__What is needed__: Copy verbatim the block of lines in the entries below whose first line contains "Task: Select 二级商品分类(购物车多单位) option" and whose last line contains "Viewport: 1196px width, 861px height.". Leave out all other lines.

:: Data listing ::

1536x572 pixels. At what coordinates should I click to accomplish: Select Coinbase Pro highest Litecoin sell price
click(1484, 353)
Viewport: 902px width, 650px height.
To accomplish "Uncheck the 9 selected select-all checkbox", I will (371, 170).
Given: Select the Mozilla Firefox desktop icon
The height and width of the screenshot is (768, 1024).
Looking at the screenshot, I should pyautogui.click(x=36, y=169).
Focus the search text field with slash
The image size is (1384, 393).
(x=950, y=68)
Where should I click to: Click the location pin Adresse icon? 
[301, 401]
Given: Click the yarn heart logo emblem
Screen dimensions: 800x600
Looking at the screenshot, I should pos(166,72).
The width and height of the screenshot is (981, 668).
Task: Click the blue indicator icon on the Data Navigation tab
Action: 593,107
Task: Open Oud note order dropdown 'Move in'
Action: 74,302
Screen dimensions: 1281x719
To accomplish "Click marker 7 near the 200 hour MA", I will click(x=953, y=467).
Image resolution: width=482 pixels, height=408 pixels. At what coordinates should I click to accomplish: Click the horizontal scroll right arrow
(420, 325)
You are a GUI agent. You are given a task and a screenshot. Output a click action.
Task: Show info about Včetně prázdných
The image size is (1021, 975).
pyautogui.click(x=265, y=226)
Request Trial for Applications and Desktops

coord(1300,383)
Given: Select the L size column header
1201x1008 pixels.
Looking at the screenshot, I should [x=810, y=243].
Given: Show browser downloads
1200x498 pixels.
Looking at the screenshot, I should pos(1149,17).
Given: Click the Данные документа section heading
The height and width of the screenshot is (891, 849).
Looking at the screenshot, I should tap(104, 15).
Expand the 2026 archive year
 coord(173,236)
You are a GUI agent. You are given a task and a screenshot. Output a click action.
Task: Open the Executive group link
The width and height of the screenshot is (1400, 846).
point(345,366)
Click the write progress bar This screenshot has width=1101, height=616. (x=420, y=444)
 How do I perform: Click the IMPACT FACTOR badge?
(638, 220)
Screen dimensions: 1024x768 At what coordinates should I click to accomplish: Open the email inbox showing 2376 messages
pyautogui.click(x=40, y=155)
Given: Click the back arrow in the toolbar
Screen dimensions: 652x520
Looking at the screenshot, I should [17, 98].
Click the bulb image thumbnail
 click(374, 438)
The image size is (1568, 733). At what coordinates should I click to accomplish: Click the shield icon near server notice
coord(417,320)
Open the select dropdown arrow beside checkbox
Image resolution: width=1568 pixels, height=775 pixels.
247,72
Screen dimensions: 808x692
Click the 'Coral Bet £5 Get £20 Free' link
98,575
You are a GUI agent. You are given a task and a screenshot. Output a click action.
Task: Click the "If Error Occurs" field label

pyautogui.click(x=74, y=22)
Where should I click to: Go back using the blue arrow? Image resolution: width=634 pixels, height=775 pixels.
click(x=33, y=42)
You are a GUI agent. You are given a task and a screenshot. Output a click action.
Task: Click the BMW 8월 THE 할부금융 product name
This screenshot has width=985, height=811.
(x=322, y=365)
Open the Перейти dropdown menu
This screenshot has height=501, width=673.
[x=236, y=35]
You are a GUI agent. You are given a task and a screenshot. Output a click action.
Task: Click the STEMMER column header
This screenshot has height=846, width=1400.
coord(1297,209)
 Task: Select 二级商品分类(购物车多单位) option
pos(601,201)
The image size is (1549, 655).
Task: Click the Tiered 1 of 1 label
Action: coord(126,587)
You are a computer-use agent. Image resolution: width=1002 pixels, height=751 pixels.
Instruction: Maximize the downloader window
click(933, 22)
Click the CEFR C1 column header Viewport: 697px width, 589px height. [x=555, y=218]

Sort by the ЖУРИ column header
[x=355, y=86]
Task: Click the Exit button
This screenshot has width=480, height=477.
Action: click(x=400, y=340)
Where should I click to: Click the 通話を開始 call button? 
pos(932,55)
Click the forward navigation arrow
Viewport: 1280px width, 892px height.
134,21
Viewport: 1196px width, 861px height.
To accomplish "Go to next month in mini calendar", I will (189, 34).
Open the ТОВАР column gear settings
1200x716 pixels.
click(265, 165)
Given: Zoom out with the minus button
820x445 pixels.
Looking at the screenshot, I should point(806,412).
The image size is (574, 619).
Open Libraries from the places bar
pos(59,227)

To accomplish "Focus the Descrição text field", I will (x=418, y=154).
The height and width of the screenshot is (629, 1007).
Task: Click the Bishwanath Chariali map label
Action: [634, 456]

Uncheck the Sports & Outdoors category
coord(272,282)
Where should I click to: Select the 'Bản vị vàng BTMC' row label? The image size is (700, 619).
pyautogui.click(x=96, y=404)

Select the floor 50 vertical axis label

:::

__Answer to this exercise__:
 Task: Select 二级商品分类(购物车多单位) option
pos(601,201)
The image size is (1549, 655).
Task: Click the Tiered 1 of 1 label
Action: coord(126,587)
You are a computer-use agent. Image resolution: width=1002 pixels, height=751 pixels.
Instruction: Maximize the downloader window
click(933, 22)
Click the CEFR C1 column header Viewport: 697px width, 589px height. [x=555, y=218]

Sort by the ЖУРИ column header
[x=355, y=86]
Task: Click the Exit button
This screenshot has width=480, height=477.
Action: click(x=400, y=340)
Where should I click to: Click the 通話を開始 call button? 
pos(932,55)
Click the forward navigation arrow
Viewport: 1280px width, 892px height.
134,21
Viewport: 1196px width, 861px height.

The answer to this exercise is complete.